A 60. kg student jumps from the 10. meter platform at ASU's swimming complex into the pool below.
a. Determine her Eg at the top of the platform.
5880 J
b. How much Ek does she possess at impact? 5880 J
What is her velocity at impact? 14 m/s
c. Repeat steps a and b for a 75 kg diver.
7350 J and 14 m/s
d. If she jumped from a platform that was twice as high, how many times greater would be her velocity at impact (compare to 60 kg woman)? 19.8 m/s jumping from twice as high increases the speed by only sqrt(2).
e. How much higher would the platform have to be in order for her velocity to be twice as great (compare to 60 kg woman at 10.m height)? I need help with this one.
I'm also just here to check my answer.
Please check this
To calculate the height of the platform required for the velocity to be twice as great, we can use the principle of conservation of mechanical energy.
The initial potential energy (Eg) at the top of the platform is given by the formula:
Eg = m * g * h
Where:
m = mass (60 kg)
g = acceleration due to gravity (9.8 m/s^2)

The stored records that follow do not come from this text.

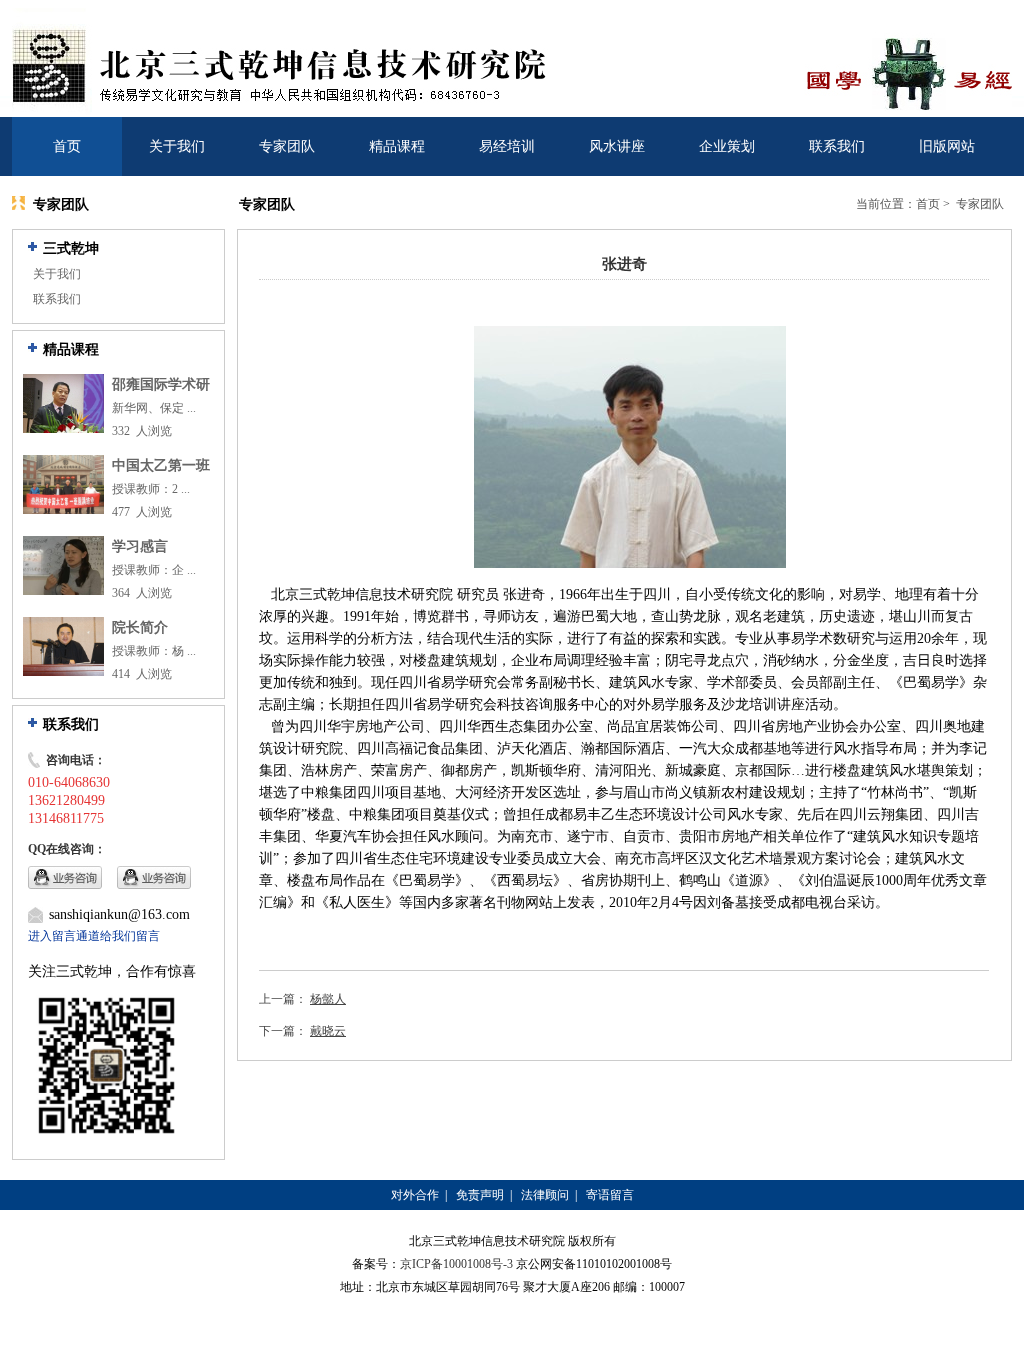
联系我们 (837, 146)
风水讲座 (617, 146)
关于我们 (177, 146)
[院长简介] (63, 672)
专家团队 (287, 146)
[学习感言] (63, 591)
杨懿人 (328, 999)
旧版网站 (947, 146)
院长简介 (140, 627)
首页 (67, 146)
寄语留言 (610, 1195)
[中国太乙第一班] (63, 510)
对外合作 (415, 1195)
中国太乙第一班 (161, 465)
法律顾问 (545, 1195)
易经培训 (507, 146)
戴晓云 (328, 1031)
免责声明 (480, 1195)
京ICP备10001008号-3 (456, 1264)
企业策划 (727, 146)
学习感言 (140, 546)
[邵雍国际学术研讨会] (63, 429)
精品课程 (397, 146)
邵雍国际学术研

h = height of the platform
So, at the height of 10 m:
Eg = 60 * 9.8 * 10
Eg = 5880 J
The final kinetic energy (Ek) at impact is also 5880 J, which means all the potential energy is converted into kinetic energy.
To find the velocity at impact (vf), we can use the equation:
Ek = 0.5 * m * vf^2
Rearranging the equation, we get:
vf = sqrt(2 * Ek / m)
vf = sqrt(2 * 5880 / 60)
vf ≈ 14 m/s
Now, let's calculate for the 75 kg diver:
Eg = 75 * 9.8 * 10
Eg = 7350 J
The velocity at impact would still be 14 m/s.
Next, if the person jumps from a platform that is twice as high (20 m), we can find the velocity at impact by using the equation:
vf = sqrt(2 * Eg / m)
However, since we already know that the velocity at impact is proportional to the square root of the height, we can conclude that:
vf (twice as high) = sqrt(2) * vf (10 m)
Using the calculated velocity at 10 m (14 m/s), we have:
vf (twice as high) = sqrt(2) * 14
vf (twice as high) ≈ 19.8 m/s
Therefore, jumping from a platform that is twice as high increases the velocity at impact by only the square root of 2 (approximately 1.41 times).
Now, let's determine the height of the platform required for the velocity to be twice as great as the 10 m height.
We can use the same formula as before:
vf = sqrt(2 * Eg / m)
Since we want vf to be twice the velocity at 10 m (28 m/s), we can set up the following equation:
28 = sqrt(2 * Eg / m)
Squaring both sides of the equation, we get:
28^2 = 2 * Eg / m
784 = 2 * Eg / m
Rearranging the equation, we have:
h = Eg / (0.5 * m * g)
Substituting the values, we get:
h = 784 / (0.5 * 60 * 9.8)
h ≈ 25.34 m
Therefore, the platform would have to be approximately 25.34 meters high for the velocity to be twice as great as the 60 kg woman at a 10 m height.
Please note that the calculations are based on the assumptions of ideal conditions and do not take into account factors such as air resistance or the diver's technique.
To determine how much higher the platform would have to be in order for the 60 kg student's velocity to be twice as great, we can use the principle of conservation of mechanical energy. The total mechanical energy of the system (student+Earth) remains constant before and after the jump, neglecting air resistance.
Let's assume the initial height of the platform is h and the final velocity at impact is 2v. We can calculate the initial potential energy (Eg) and final kinetic energy (Ek) using the given mass of the student (60 kg), acceleration due to gravity (9.8 m/s^2), and the known velocity at impact for the 60 kg student (14 m/s).
Step 1: Calculate the initial potential energy (Eg) at the top of the platform.
Eg = mgh
Eg = 60 kg * 9.8 m/s^2 * 10 m
Eg = 5880 J
Step 2: Calculate the final kinetic energy (Ek) at impact.
Ek = 0.5mv^2
Ek = 0.5 * 60 kg * (14 m/s)^2
Ek = 5880 J
Now, we need to find the new height (h') required for the 60 kg student to have a final velocity at impact of 2v (which is 2 * 14 m/s = 28 m/s).
Step 3: Calculate the new height (h') of the platform.
Ek = 0.5mv^2
Ek = 0.5 * 60 kg * (28 m/s)^2
Ek = 5880 J
Using the formula for kinetic energy, we can solve for h':
h' = Ek / (0.5 * m * g)
h' = 5880 J / (0.5 * 60 kg * 9.8 m/s^2)
h' ≈ 19 meters
Therefore, the platform would have to be approximately 19 meters high for the 60 kg student's velocity to be twice as great as when jumping from a 10 meter platform.
Please note that this calculation assumes idealized conditions and neglects air resistance. In reality, factors like air resistance and other energy losses can impact the actual results.